This Court took that into account in substantially increasing Timewell’s sentence from what it otherwise would have been.
(Emphasis added). In remanding again, we noted that the district court erred when it “ ‘took ... into account’ what the court perceived to be the government’s customary practice of voiding plea agreements where a defendant violates the terms of the agreement!, despite the fact that] such a customary practice [wa]s unsupported by the record before the District Court.”
Johnson II,
567 F.3d at 52.
We thus clearly interpreted the district
court’s 2007 comments regarding the U.S. Attorney’s purported plea agreement practice to account for some unspecified but measurable component of Timewell’s original sentence. We recognize that the district court’s statement could be interpreted otherwise. For example, the statement could have been meant to convey that, even though the government had not followed its perceived policy and voided Timewell’s plea agreement based on his deception, the court had taken that deception into account in increasing Timewell’s sentence from what it would otherwise have been if cooperation had been full and complete. That construction finds some support in the fact that the district court did give Timewell considerable consideration for his cooperation. Still, the district court has never itself so indicated. Rather, in response to our remand, the district court downplayed its original comments regarding the U.S. Attorney’s purported plea agreement practice as “ancillary to the determination of the sentence in this matter.” This statement is unresponsive to our concern in that it fails to explain how to reconcile the district court’s original comments with its current position that Timewell’s sentence was not affected by the government’s practice regarding plea agreements.

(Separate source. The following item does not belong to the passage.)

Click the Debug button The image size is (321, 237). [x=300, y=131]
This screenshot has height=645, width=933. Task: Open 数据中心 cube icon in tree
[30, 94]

The errors identified above compel us to remand the case yet again so that the district court can begin the
Crosby
inquiry anew as directed in
Johnson II,
this time affording the parties an opportunity to be heard. Timewell asks us to remand to a different judge. We decline to do so because we are confident that on remand the district court: (1) will wait for the mandate to issue; (2) will grant the parties an opportunity to be heard; and (3) to the extent that the district court maintains that Timewell’s sentence was not affected by the government’s practice regarding plea agreements, will adequately articulate how its comments in its October 3, 2007 Memorandum and Order can be reconciled with that position.
See United States v. Woltmann,
610 F.3d 37, 43 (2d Cir.2010) (setting forth criteria for such remands);
United States v. Hernandez,
604 F.3d 48, 55-56 (2d Cir.2010);
United States v. De-Mott,
513 F.3d 55, 59 (2d Cir.2008). We decline now to address Timewell’s substantive reasonableness challenge, deeming it the better course first to afford the district court the opportunity to make its
Crosby
decision.
See United States v. Williams,
475 F.3d at 476 (“In remanding under
Crosby,
we generally decline to consider whether the sentence of a defendant is unreasonably long because of the possibility that a different sentence will be imposed after the
Crosby
remand.”);
United States v. Crosby,
397 F.3d at 120 (“Because a remand is warranted, we have no occasion on this appeal to consider whether Crosby’s sentence is unreasonable solely because of its length.... ”).
We have considered Timewell’s other arguments on appeal and we conclude that they are without merit. Accordingly, the June 17, 2009 order of the district court is
VACATED, and the case is REMANDED for further proceedings consistent with this decision.